Sponsors at the event’s start and finish line manning booths in between the Staples Center and Microsoft Theater included financial giants like Wells Fargo, Costco, and Herbalife, but there was also a prayer tent hosted by a small Downtown LA church.

A Christian musical group dubbed “The URM Band” led those awaiting the start of the walk in worship and the atmosphere was filled with joy amongst a backdrop of iconic symbols of financial power. The irony was not lost in the small sea of Average Joes.

TLA’s interview with Bales below reveals some of the dynamics of homelessness in the city and the Mission’s plans for the future.

Together LA: Let’s start with the 5K. How did the 5K idea come about?

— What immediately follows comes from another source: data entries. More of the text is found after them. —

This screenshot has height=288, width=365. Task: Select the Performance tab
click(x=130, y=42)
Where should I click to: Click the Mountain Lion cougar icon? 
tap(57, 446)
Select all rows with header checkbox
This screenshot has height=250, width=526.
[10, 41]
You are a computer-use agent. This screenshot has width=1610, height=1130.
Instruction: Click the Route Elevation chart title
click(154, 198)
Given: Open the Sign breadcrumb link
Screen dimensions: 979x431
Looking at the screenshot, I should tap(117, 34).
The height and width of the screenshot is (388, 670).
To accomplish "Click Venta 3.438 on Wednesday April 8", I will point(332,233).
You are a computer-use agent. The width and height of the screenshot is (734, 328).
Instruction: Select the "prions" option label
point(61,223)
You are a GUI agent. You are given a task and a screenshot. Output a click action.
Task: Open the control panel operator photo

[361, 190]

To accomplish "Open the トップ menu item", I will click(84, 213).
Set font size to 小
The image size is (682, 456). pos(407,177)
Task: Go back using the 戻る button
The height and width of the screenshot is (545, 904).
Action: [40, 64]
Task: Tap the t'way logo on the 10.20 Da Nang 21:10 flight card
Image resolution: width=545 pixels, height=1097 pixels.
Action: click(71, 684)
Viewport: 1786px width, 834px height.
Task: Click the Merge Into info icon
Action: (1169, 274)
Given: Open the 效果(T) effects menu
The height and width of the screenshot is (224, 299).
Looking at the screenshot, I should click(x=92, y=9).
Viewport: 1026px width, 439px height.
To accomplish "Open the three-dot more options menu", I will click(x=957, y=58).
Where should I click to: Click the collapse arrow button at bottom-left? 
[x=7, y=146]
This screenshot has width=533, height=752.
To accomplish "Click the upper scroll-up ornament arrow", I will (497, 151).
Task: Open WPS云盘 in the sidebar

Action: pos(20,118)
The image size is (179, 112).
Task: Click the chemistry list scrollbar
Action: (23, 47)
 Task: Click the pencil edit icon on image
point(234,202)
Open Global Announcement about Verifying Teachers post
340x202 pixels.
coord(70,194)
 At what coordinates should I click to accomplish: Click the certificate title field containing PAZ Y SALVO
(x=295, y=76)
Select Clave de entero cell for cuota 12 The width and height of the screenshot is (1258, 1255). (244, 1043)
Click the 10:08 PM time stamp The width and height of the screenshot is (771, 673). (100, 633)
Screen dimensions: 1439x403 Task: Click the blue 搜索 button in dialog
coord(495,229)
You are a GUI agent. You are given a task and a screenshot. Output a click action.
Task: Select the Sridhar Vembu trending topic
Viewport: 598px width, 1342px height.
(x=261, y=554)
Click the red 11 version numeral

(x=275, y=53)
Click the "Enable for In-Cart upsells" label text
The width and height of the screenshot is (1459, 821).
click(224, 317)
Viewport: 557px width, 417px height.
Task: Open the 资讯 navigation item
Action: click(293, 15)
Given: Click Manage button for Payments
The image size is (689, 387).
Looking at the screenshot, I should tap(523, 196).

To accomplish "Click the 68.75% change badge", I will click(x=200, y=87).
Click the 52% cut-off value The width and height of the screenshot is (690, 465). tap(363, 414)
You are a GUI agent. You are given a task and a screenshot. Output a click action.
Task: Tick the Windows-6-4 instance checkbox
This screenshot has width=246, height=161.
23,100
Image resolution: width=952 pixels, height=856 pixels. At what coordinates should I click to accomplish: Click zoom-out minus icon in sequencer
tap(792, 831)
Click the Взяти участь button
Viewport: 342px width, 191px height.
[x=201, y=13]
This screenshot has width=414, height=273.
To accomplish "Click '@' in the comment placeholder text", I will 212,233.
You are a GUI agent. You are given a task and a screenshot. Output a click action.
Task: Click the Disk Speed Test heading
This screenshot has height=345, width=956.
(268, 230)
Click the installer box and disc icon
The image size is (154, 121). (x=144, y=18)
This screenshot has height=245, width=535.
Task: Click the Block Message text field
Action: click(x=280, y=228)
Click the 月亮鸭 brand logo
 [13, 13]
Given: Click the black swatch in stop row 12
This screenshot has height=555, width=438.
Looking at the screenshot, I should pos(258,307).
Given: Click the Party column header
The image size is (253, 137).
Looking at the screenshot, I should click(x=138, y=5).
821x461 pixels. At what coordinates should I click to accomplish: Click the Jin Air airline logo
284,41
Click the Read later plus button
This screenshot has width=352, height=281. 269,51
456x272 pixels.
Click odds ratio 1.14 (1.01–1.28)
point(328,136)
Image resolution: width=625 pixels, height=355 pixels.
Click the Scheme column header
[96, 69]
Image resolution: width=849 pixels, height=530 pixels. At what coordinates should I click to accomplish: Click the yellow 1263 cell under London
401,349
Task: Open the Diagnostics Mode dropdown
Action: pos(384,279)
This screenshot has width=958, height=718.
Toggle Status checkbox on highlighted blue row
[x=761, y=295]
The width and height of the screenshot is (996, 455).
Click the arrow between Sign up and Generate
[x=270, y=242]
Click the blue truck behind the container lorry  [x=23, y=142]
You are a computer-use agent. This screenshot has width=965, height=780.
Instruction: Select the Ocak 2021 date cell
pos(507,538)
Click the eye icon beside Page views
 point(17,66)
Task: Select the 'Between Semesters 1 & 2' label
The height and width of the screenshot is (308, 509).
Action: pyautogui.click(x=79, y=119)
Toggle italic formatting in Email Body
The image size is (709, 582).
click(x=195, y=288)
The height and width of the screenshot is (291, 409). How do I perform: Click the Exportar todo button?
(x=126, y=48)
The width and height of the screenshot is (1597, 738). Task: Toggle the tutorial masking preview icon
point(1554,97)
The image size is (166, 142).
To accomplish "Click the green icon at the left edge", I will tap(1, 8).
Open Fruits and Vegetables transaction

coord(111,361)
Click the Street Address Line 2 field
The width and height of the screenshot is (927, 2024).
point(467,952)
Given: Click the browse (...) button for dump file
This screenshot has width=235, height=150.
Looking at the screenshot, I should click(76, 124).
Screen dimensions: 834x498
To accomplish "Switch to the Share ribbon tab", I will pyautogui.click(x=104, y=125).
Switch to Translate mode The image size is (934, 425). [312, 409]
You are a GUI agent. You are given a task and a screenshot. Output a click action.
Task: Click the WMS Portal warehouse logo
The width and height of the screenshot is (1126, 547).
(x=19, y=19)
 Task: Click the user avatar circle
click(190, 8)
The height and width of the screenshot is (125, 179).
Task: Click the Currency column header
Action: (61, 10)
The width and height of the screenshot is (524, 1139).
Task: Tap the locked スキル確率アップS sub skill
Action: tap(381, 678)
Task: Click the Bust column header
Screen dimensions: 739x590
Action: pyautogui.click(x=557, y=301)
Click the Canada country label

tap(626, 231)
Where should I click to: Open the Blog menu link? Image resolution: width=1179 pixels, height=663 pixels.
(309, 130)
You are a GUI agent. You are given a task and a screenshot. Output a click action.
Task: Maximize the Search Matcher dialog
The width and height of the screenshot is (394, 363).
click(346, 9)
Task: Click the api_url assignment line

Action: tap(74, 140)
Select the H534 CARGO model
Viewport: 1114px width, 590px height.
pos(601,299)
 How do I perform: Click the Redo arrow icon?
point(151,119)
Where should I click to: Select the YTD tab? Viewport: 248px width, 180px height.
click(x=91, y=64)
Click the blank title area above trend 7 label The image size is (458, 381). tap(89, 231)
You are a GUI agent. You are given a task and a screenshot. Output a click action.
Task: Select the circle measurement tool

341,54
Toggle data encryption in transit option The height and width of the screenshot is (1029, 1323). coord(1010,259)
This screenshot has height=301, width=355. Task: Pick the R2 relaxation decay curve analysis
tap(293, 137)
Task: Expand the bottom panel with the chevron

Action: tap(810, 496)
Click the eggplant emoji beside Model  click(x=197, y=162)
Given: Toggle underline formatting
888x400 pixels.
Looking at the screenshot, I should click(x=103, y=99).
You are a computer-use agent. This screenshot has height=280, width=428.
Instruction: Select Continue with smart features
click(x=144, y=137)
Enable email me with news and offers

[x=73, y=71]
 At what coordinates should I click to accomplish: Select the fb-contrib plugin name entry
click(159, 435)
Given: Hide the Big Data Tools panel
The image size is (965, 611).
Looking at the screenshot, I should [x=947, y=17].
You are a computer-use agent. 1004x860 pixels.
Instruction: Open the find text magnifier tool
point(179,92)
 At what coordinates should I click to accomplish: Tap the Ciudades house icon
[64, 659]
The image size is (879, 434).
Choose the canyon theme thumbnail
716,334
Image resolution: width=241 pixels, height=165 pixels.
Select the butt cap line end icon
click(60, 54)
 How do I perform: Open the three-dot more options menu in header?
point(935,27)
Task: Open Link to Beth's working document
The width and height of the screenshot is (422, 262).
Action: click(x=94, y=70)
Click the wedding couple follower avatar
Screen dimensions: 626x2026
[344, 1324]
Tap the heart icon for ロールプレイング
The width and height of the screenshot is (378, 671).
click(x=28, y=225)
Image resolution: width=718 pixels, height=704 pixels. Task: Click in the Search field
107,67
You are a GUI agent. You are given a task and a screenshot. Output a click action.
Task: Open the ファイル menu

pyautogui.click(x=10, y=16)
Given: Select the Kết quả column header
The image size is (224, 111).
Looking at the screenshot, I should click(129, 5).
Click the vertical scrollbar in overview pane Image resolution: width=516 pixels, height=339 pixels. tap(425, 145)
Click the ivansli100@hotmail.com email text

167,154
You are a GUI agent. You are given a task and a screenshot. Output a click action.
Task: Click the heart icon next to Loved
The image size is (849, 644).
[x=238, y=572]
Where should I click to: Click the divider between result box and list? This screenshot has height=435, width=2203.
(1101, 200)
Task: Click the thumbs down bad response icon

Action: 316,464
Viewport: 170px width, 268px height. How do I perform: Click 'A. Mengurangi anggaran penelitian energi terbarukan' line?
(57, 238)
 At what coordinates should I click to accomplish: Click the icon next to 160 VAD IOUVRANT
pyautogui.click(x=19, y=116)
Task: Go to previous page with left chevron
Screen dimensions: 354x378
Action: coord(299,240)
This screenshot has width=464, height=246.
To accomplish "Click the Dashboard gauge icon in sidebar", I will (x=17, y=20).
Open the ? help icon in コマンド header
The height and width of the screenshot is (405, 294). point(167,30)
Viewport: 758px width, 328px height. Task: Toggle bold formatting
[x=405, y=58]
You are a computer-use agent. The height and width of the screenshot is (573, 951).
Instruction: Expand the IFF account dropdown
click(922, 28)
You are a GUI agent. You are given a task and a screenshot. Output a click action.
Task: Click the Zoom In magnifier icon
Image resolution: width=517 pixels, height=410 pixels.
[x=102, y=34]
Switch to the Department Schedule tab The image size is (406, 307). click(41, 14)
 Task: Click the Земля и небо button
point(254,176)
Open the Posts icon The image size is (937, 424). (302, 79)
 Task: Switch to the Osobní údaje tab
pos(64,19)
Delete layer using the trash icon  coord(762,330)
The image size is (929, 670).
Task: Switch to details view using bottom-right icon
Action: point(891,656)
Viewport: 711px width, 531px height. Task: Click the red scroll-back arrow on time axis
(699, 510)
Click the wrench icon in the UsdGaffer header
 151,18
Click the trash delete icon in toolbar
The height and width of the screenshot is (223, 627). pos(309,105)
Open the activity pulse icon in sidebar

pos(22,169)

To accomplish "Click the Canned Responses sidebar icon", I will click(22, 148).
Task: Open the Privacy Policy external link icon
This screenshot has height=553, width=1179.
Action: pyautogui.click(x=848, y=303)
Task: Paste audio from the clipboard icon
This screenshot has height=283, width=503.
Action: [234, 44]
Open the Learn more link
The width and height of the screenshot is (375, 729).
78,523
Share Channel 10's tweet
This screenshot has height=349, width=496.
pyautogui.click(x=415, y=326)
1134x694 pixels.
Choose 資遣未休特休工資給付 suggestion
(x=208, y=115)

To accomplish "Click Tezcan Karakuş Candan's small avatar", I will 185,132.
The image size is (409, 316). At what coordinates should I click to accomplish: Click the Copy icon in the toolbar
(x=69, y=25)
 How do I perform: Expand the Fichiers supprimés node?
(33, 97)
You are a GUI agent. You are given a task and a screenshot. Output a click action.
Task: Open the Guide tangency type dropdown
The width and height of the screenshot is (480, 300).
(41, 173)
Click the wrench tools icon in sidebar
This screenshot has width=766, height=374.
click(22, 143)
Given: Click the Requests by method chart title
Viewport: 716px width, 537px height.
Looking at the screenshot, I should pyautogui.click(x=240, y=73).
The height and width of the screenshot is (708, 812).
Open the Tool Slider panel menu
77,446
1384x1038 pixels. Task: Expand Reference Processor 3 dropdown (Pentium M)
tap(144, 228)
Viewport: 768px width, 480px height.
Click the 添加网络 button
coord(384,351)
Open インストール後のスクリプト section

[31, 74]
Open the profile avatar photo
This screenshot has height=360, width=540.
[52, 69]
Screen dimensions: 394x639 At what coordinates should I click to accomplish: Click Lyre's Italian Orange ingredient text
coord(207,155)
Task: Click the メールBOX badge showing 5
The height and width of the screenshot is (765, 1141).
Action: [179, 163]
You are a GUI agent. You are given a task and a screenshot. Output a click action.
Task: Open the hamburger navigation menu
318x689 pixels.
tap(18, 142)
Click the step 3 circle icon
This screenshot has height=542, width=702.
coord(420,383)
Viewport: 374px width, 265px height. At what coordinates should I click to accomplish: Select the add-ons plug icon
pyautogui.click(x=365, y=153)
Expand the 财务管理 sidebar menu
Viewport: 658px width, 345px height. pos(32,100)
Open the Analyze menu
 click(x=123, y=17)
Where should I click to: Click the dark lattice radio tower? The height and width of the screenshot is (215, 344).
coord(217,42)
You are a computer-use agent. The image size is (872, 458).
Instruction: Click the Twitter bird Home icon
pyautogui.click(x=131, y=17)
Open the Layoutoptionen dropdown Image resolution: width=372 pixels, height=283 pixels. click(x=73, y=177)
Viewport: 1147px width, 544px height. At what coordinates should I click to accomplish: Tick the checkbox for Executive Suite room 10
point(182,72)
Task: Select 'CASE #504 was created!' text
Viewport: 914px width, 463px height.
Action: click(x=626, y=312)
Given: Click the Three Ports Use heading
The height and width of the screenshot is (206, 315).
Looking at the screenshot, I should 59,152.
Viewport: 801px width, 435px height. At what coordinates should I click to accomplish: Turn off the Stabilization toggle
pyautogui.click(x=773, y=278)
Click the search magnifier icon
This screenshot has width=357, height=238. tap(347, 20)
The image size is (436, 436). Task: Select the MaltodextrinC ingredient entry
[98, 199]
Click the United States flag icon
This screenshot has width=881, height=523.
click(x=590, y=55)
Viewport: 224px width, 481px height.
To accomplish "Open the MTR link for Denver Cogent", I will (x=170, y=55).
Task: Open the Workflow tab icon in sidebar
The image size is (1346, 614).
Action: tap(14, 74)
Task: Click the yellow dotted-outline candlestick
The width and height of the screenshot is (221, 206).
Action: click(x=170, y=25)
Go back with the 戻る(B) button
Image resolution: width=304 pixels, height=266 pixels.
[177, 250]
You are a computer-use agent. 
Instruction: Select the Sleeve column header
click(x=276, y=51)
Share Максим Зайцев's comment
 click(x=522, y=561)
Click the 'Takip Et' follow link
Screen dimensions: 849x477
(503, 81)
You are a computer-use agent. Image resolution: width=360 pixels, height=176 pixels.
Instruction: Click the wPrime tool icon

Rev. Andrew Bales: So the vision I had was while walking from wherever to Skid Row and back. Richard Newcomb, our board member has helped other groups do successful 5Ks. In fact, he does a 5K every year in New Orleans that he does in honor of his dad.

And so years ago, I wanted to do a mud run or something like that and the idea didn’t go over well with our team at that time. But, when Richard came on our board a few years ago and then we had a partner in this idea, we finally had the courage to try to pull it off. So, it really came from Richard and I and his vision for Union Rescue Mission to have a event where the “Average Joe” like us can participate rather than showing up and spending a lot on a ticket to a gala.

TLA: So, prior to this 5K what was your major fundraiser for URM?

Bales: It’s been our Hearts for Hope fundraiser for Hope Gardens, our site for families out in Sylmar. And we did it for many years at the Four Seasons Hotel. [The fundraiser] started as a fashion show and then became like an entertainment night. The last one we had was at the Beverly Hilton and we actually had Angela Bassett as our emcee (or host) for the night.

Our most successful event ever was this Sports LA event at the Hilton three or four years ago where we raised 4.3 million. It wasn’t an URM-hosted event, but we were the beneficiaries. Then, we did our 125th anniversary fall gala at the Beverly Hilton. So, most of our big events have been, you know, kind of expensive.

TLA: If you were to have a dream list fulfilled in regards to your ministry what would that be or what would you like to see happen?

Bales: Well, we’re busy trying to pull off some of our dreams right now. We’re putting up a sprung structure in our back parking lot.

TLA: I’m sorry, what’s a sprung structure?

Bales: A sprung structure is heated and air conditioned and it’s more like a permanent tent. It’s not really tent, but it’s like one of those things that people put up to set up a driving range or you know, or hotel puts out for a reception area.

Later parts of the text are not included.